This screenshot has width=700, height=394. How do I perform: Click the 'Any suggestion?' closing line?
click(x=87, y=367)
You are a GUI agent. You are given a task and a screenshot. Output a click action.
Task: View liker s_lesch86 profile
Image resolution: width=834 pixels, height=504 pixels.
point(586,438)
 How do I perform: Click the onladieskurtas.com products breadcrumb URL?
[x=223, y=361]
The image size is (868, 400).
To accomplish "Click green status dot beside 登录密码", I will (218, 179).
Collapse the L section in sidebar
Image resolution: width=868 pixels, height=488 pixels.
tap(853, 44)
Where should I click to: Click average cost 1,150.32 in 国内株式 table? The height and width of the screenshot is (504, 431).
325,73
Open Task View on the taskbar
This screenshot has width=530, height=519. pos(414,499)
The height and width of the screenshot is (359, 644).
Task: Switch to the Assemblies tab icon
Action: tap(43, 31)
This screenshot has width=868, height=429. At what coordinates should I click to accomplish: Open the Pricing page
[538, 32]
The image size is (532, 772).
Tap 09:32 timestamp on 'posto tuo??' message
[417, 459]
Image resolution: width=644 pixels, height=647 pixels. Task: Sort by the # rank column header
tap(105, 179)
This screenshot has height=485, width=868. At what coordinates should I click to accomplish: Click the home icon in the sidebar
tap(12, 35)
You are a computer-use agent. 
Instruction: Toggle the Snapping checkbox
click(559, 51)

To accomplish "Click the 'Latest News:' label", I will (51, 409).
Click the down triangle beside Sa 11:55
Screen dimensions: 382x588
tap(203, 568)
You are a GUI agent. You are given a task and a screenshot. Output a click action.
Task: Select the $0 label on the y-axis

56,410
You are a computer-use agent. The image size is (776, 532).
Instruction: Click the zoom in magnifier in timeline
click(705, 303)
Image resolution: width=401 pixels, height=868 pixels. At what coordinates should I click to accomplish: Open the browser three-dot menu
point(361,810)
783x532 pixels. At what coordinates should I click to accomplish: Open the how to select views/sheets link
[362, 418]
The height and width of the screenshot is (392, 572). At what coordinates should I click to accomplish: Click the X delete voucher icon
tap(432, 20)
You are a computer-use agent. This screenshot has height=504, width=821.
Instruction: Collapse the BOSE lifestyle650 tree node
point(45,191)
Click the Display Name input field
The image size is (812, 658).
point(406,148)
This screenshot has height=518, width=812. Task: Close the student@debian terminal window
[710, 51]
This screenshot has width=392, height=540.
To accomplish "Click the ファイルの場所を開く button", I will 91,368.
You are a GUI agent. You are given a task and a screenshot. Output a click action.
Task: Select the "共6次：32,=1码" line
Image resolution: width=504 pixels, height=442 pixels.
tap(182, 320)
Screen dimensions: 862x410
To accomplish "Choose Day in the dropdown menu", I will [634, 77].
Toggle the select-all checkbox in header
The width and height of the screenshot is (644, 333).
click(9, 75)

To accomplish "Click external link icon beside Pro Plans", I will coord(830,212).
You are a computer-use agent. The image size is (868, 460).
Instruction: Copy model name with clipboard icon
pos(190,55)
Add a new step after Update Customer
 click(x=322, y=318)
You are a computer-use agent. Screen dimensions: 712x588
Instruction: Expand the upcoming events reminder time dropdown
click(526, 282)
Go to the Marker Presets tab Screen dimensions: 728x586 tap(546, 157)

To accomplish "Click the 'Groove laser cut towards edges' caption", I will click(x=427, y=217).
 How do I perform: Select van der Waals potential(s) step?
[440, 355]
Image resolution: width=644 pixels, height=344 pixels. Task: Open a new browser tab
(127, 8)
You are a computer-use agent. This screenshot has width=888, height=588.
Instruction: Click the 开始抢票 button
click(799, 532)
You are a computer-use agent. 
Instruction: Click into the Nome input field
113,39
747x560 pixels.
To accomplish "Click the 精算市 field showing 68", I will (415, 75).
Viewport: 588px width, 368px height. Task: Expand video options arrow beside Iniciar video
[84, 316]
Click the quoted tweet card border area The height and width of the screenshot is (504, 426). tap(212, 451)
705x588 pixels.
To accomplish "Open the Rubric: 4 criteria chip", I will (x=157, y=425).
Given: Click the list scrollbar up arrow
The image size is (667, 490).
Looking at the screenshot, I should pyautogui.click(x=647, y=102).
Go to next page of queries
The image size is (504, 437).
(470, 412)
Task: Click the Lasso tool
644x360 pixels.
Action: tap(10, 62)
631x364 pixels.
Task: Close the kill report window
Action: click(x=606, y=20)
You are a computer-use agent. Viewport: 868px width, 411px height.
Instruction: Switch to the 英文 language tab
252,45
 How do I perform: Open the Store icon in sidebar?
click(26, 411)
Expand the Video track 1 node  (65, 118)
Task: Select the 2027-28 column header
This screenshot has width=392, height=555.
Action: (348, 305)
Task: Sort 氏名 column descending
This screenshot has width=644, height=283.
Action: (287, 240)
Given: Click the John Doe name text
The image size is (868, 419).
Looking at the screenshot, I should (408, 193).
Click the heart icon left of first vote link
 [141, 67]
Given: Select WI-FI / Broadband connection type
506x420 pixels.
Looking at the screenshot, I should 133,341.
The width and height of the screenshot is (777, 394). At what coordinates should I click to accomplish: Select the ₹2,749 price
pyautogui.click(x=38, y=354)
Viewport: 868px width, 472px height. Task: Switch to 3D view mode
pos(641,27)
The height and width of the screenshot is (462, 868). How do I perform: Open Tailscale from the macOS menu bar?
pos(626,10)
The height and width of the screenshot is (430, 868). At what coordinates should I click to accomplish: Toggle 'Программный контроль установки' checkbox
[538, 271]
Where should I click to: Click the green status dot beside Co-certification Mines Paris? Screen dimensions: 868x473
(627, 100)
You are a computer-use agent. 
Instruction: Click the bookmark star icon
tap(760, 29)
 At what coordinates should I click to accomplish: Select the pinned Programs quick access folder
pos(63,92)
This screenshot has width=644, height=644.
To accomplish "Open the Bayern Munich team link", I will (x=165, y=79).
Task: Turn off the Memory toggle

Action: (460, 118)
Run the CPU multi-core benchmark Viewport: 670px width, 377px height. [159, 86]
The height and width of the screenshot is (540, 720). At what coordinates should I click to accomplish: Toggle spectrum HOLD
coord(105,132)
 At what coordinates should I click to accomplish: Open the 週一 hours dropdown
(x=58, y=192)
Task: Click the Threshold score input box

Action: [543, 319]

--------------------------------

* _TASK BRIEF_: Of the lines above, extract only those from the line with "How do I perform: Open the" to the line with "Task: Sort 氏名 column descending", both included, exactly as written.

* _RESPONSE_:
 How do I perform: Open the Store icon in sidebar?
click(26, 411)
Expand the Video track 1 node  (65, 118)
Task: Select the 2027-28 column header
This screenshot has width=392, height=555.
Action: (348, 305)
Task: Sort 氏名 column descending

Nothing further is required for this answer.